__EXERCISE GOAL__
Where a line holds the word "Redazione", copy it from the records.
==============================
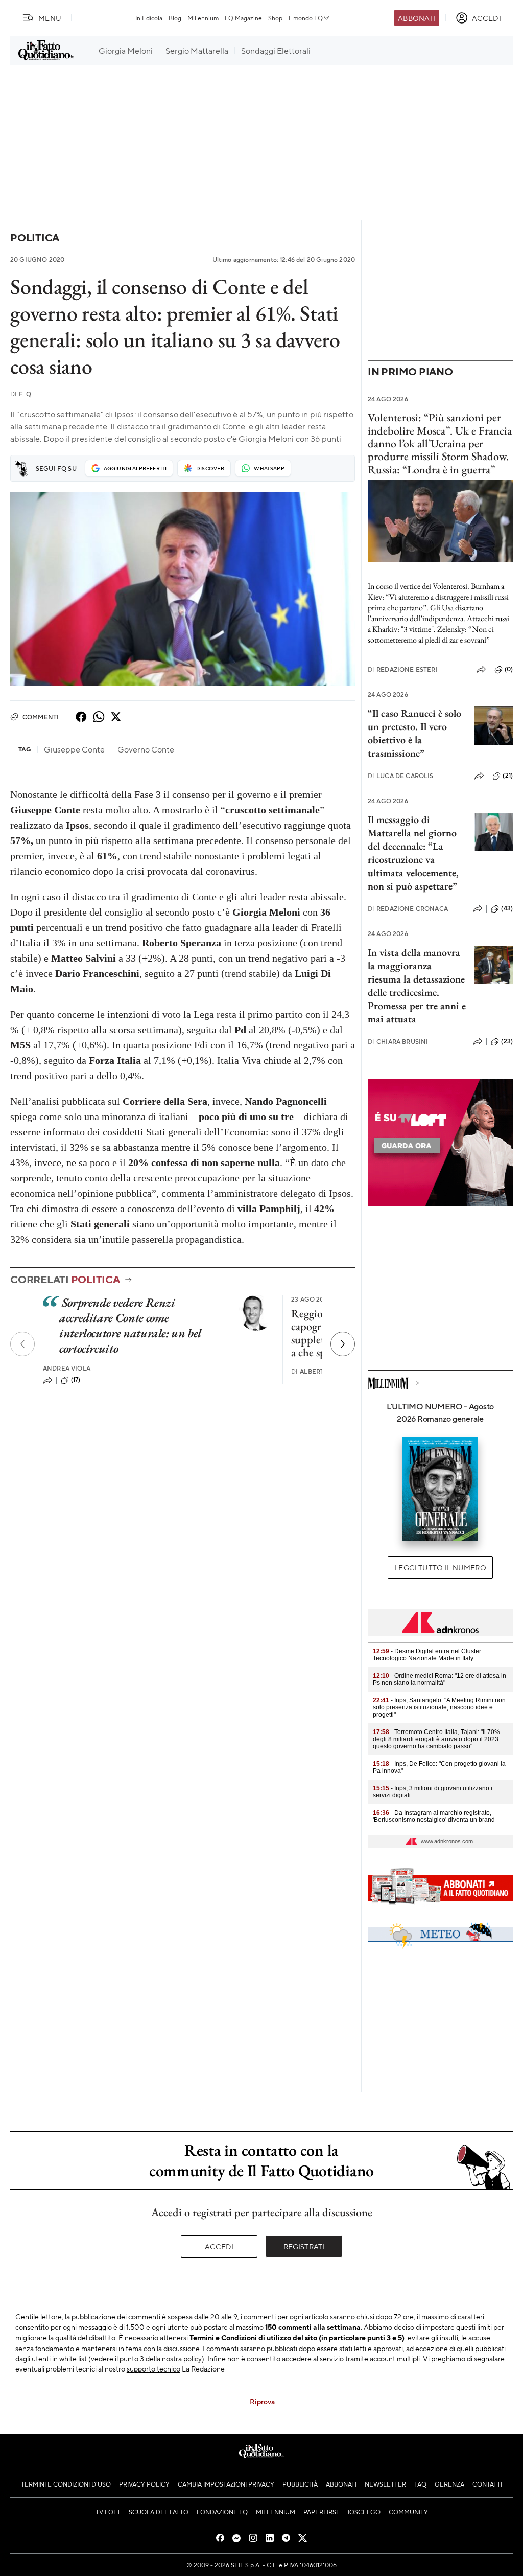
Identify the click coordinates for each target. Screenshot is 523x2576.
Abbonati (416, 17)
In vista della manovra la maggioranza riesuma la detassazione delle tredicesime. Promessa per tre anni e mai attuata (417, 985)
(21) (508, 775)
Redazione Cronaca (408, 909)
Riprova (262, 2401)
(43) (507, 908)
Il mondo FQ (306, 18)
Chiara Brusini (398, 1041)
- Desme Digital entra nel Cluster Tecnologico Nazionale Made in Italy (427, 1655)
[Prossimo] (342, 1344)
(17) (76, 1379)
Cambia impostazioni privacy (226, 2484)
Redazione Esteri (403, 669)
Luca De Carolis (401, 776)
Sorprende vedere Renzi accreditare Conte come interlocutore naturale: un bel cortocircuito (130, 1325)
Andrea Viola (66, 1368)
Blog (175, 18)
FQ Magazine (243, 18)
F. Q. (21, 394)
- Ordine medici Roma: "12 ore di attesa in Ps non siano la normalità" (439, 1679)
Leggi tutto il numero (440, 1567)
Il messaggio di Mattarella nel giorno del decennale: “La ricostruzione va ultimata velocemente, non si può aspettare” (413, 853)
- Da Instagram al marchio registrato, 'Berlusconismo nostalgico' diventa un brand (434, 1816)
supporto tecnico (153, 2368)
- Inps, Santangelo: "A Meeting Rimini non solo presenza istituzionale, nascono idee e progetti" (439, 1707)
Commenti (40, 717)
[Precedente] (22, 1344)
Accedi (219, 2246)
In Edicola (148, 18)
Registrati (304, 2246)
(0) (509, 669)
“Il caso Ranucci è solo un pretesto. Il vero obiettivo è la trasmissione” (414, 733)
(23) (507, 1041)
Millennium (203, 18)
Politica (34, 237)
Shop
==============================
__EXERCISE RESPONSE__
Redazione Cronaca (408, 909)
Redazione Esteri (403, 669)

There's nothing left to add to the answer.